Judge Kacsmaryk – presiding over the biggest abortion case in the wake of the US Supreme Court’s decision to revoke the constitutional right to abortion care last year – is holding a hearing on 15 March in Amarillo, directly hearing for the first time from lawyers for the US Department of Justice, drug manufacturers, and the anti-abortion activists who are suing the FDA.
Mifepristone, one of two drugs in a two-drug protocol for medication abortion, was approved for use by the FDA more than two decades ago.
But in the wake of the Supreme Court’s decision, an influential right-wing legal group and anti-abortion activists filed a challenge to reverse the FDA’s decision.
The challenge comes from a coalition of anti-abortion advocates under the Alliance for Hippocratic Medicine, with support from dozens of Republican elected officials and the Alliance for Defending Freedom, which supported the challenge that led to the Supreme Court overturning Roe v Wade last summer.
The parties have asked the judge for a preliminary injunction to take mifepristone off the market. The lawsuit also challenges recent federal actions that made the drug available through telemedicine prescriptions that patients can receive by mail or pick up at a pharmacy.
Mifepristone is one of a two-drug protocol for medication abortion, a procedure that accounts for more than half of all abortions nationwide. The drug was approved for use by the FDA in most cases up to 10 weeks of pregnancy in 2000. Multiple studies have determined they are overwhelmingly safe and effective, and have been used in roughly 54 per cent of all abortions. A vast majority of abortions occur within the first nine weeks. In 2019, nearly 93 per cent of all abortions were performed before the 13th week.
The drug is also commonly used to treat miscarriages. Mifepristone and misoprostol are the only drugs recommended by the American College of Obstetricians and Gynecologists to treat an early pregnancy loss.
The Alliance Defending Freedom filed a lawsuit in Amarillo on 18 November against the FDA, claiming that the federal agency does not have authority to approve the drug, which the plaintiffs claim is “dangerous”.
A filing from the plaintiffs in Alliance of Hippocratic Medicine v FDA on 24 February claims “unlawful actions to approve chemical abortion drugs and remove necessary safeguards have harmed countless women and girls.”
The plaintiffs have been accused of “judge shopping” by deliberately choosing to file a challenge in a court system that would be sympathetic to them, with any potential appeal landing in the right-wing Fifth Circuit Court of Appeals in Louisiana.
Judge Kacsmaryk previously served as a counsel for the conservative Christian group First Liberty Counsel before he was nominated by then-President Trump in 2017.
In December, the judge ruled to put President Joe Biden’s attempts to end the so-called “Remain in Mexico” on hold.
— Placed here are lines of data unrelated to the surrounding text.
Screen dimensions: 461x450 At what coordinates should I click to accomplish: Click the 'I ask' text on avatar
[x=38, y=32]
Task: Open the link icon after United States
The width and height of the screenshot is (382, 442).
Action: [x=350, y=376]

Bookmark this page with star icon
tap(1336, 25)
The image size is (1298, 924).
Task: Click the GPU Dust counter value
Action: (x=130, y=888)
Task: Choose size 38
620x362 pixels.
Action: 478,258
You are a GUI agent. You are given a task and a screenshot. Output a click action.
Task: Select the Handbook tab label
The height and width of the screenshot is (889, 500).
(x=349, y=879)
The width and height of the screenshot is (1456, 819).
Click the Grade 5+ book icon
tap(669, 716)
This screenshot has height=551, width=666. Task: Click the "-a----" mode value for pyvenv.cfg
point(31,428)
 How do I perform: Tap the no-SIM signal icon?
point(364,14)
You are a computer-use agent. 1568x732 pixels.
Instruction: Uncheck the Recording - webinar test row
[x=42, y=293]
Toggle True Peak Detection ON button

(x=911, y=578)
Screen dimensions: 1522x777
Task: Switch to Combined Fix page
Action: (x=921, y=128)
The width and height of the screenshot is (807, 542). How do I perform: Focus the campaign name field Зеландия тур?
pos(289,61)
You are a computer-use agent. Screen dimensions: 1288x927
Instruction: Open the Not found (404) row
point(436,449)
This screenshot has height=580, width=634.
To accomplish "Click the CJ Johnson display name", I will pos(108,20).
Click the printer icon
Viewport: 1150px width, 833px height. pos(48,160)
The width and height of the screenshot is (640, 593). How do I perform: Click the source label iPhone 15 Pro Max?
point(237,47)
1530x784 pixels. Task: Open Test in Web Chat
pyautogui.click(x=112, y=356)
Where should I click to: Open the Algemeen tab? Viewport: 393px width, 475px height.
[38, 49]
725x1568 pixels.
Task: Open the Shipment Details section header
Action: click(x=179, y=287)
He also has overseen challenges to Covid-19 vaccine requirements and guidance on gender identity and discrimination issued by the US Equal Employment Opportunity Commission.
“Plaintiffs’ and other litigants’ ongoing tactic of filing many of their lawsuits against the federal government in single-judge divisions, or divisions where they are otherwise almost always guaranteed to procure a particular judge, undermines public confidence in the administration of justice,” Justice Department attorneys wrote in court filings.
The scheduling of the hearing on 15 March has drawn criticism from abortion rights advocates and civil rights groups, after the judge deliberately delayed issuing a public notice about the hearing and told attorneys for both parties to avoid publicising their arguments.
A coalition of media groups criticised the decision, and the judge formally posted notice of the hearing two days before it was scheduled.
After the Supreme Court’s decision in Dobbs v Jackson Women’s Health Organization to reverse Roe v Wade, anti-abortion state legislators filed dozens of bills to restrict the availability and distribution of abortion drugs, or have sought to ban them altogether.
A group of 22 Republican attorneys general and 67 congressional Republicans have also joined the effort to revoke the FDA’s approval of mifepristone.
Nineteen states have restricted access to the drug, but a ruling from Judge Kacsmaryk could also jeopardise access in the 31 states where medication abortion is already legally protected, or could reverse federal guidance and force patients in protected states to receive the drug only during in-person visits.